The president’s social communication’s adviser, Emad Abdel Ghafour, plans to visit Port Said in two days, a source close to the president’s office told Turkish news agency Anadolu Thursday. Protesters began a civil disobedience campaign in the city five days ago.
The visit of the founder of the recently established Salafi Watan Party is intended to contain the issue.
Shipyard workers continued striking for the fifth consecutive day Thursday, joining demonstrators from the Port Fouad City Council as part of the ongoing campaign.

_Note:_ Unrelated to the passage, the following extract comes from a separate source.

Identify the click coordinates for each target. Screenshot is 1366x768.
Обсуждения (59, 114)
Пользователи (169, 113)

Together they marched through the streets, blocking roads as they protested against President Mohamed Morsy and the sentencing of 21 Port Said residents to death over the football stadium massacre, where more than 70 died in February last year. Another 40 died in violent clashes after the verdict was read 25 January.

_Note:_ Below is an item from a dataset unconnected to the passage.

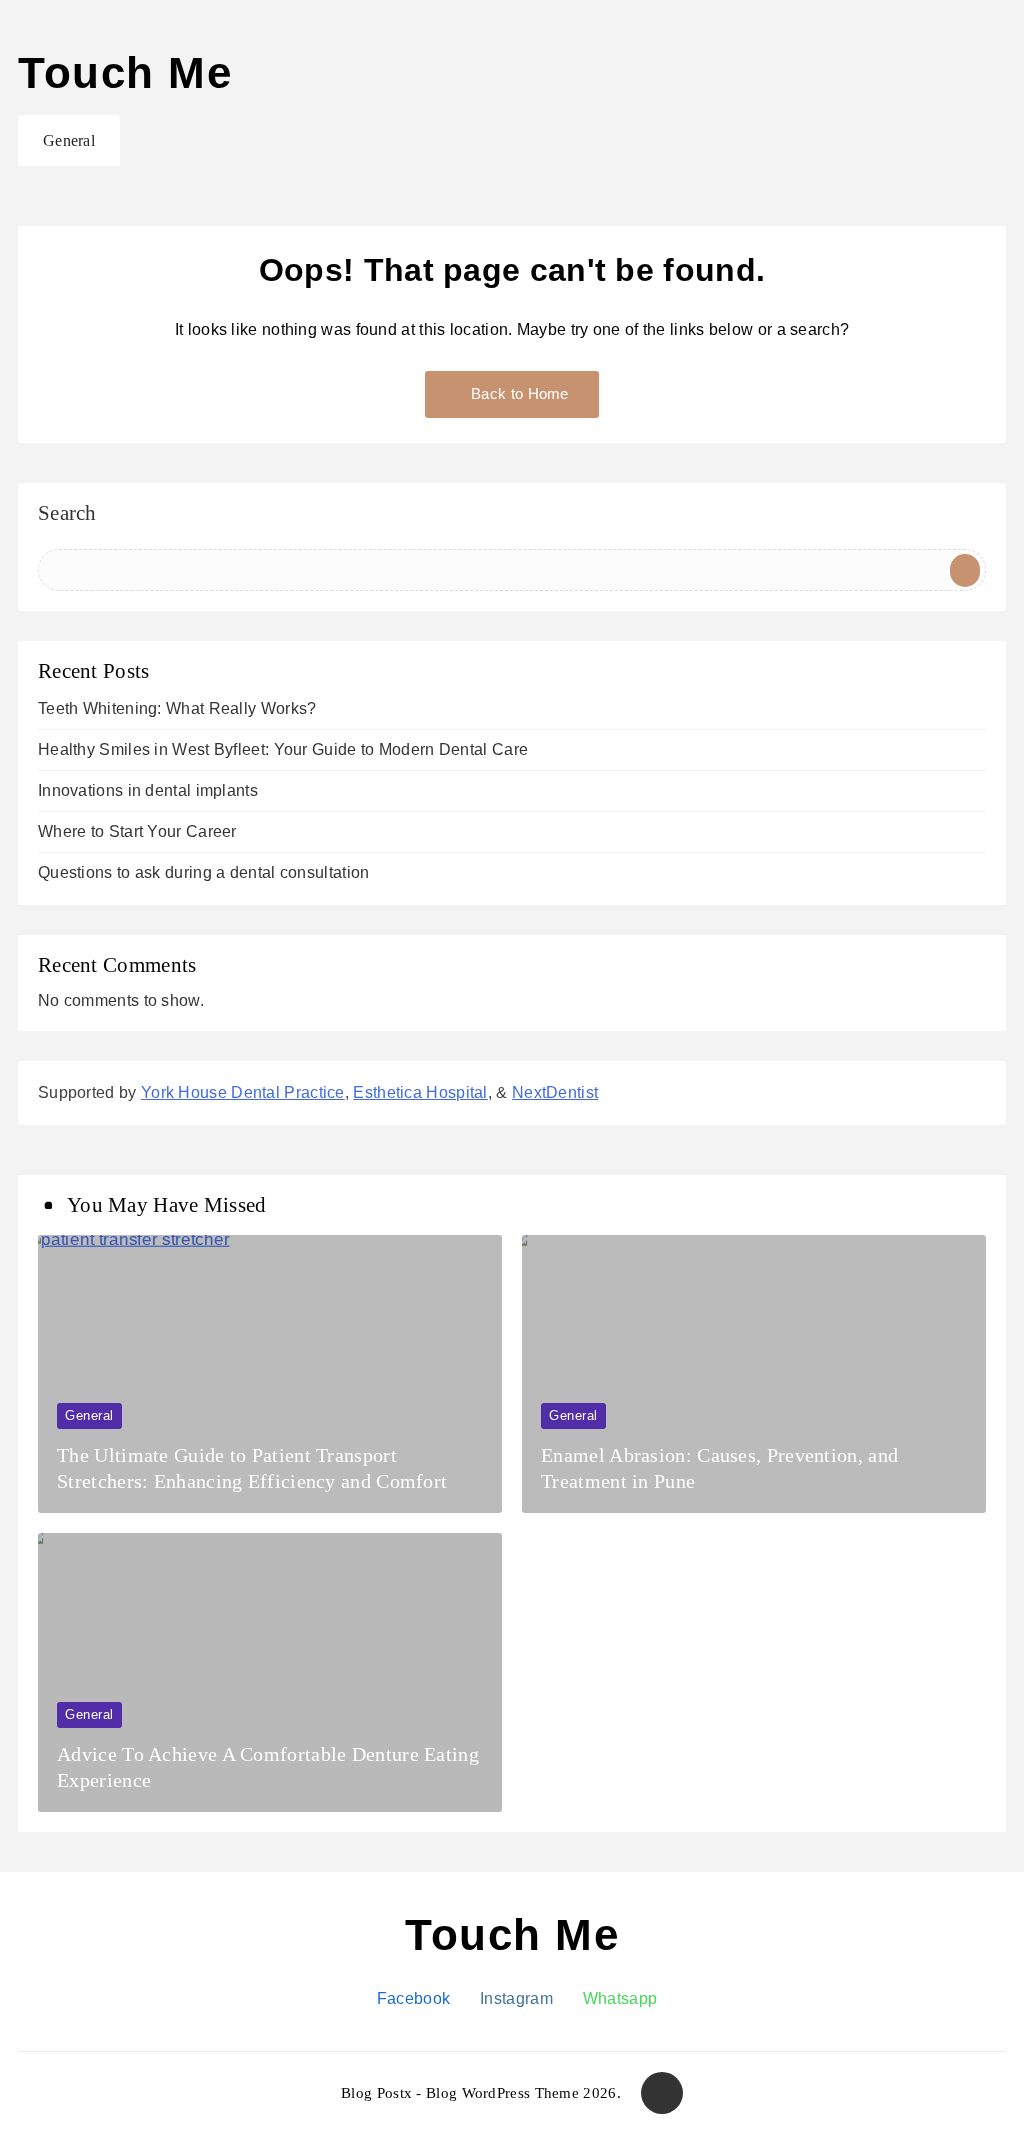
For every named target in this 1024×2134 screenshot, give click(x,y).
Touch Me (125, 72)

President Mohamed Morsy has attempted to calm the situation in the city by assigning a judge to head investigations into the post-verdict deaths, allocating LE400 million of Suez Canal revenue to developing Suez, Ismailia and Port Said, and making Port Said a free trade zone.

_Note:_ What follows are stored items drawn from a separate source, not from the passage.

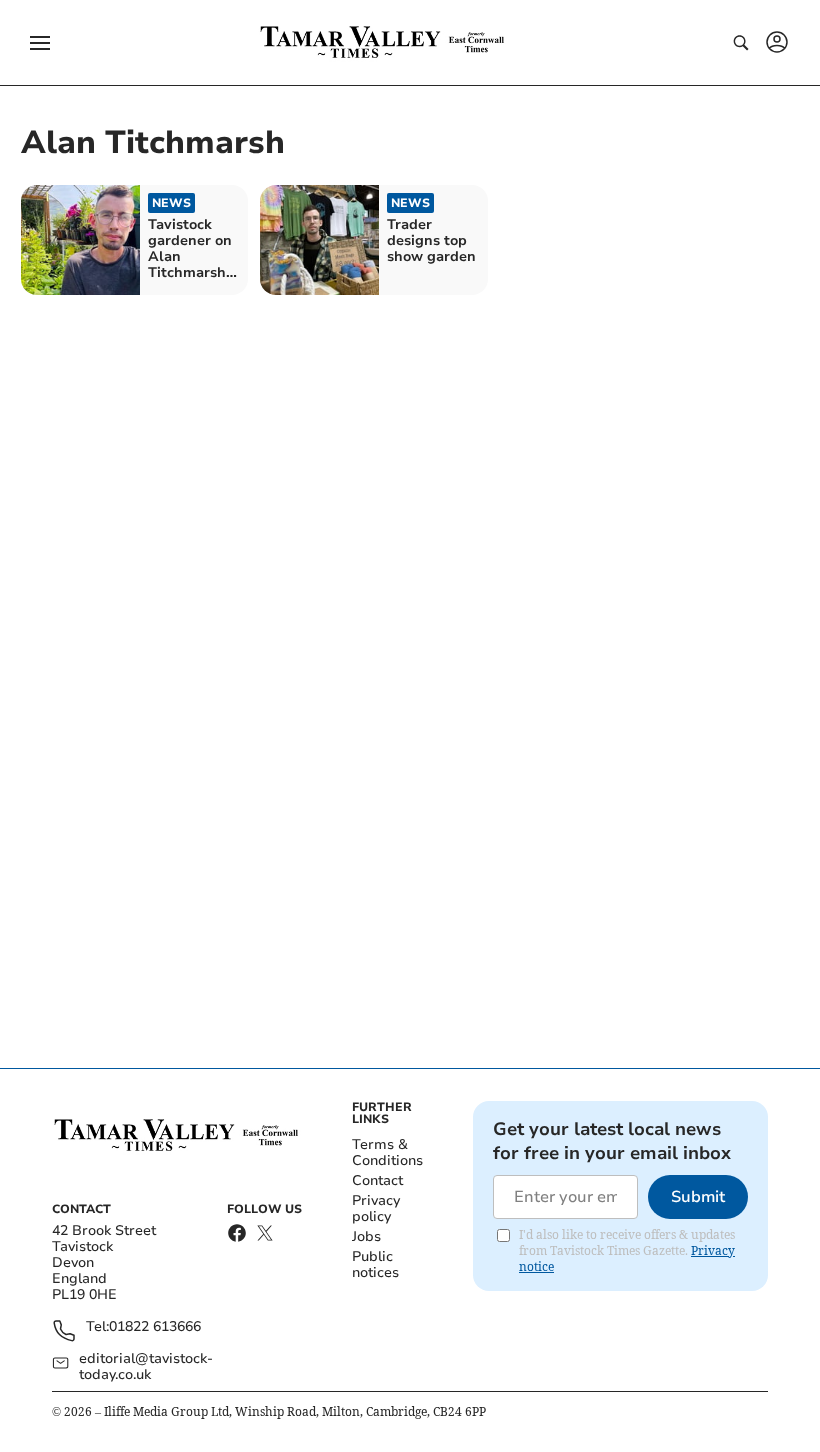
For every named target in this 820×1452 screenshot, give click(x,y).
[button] (40, 43)
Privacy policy (376, 1208)
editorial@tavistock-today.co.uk (146, 1367)
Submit (698, 1197)
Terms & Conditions (387, 1152)
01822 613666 (155, 1327)
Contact (377, 1180)
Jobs (366, 1236)
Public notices (375, 1264)
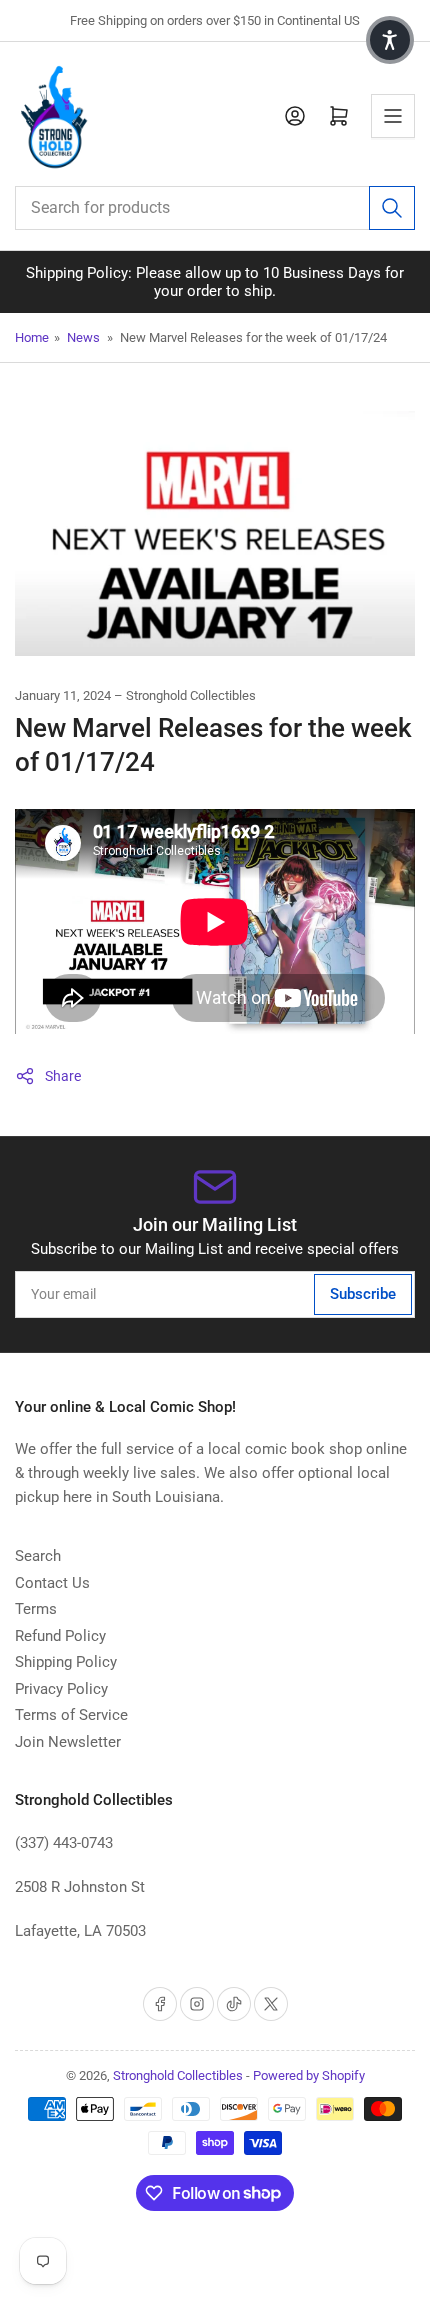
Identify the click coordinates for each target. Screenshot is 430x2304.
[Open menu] (393, 116)
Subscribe (363, 1294)
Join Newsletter (68, 1742)
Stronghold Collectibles (178, 2075)
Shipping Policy (66, 1662)
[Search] (392, 208)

Former President Hosni Mubarak had canceled the free trade zone in Port Said, a move which many say had negative economic effects.
Thousands of workers, public employees, students and families of those wounded or killed in the post-verdict violence participated in the campaign, which has included strikes, protests and sit-ins. Residents have voiced frustration that authorities have yet to bring to trial those allegedly involved in the violence.
“We feel the pain the murderers caused the people of Port Said,” said worker Mohamed Asran.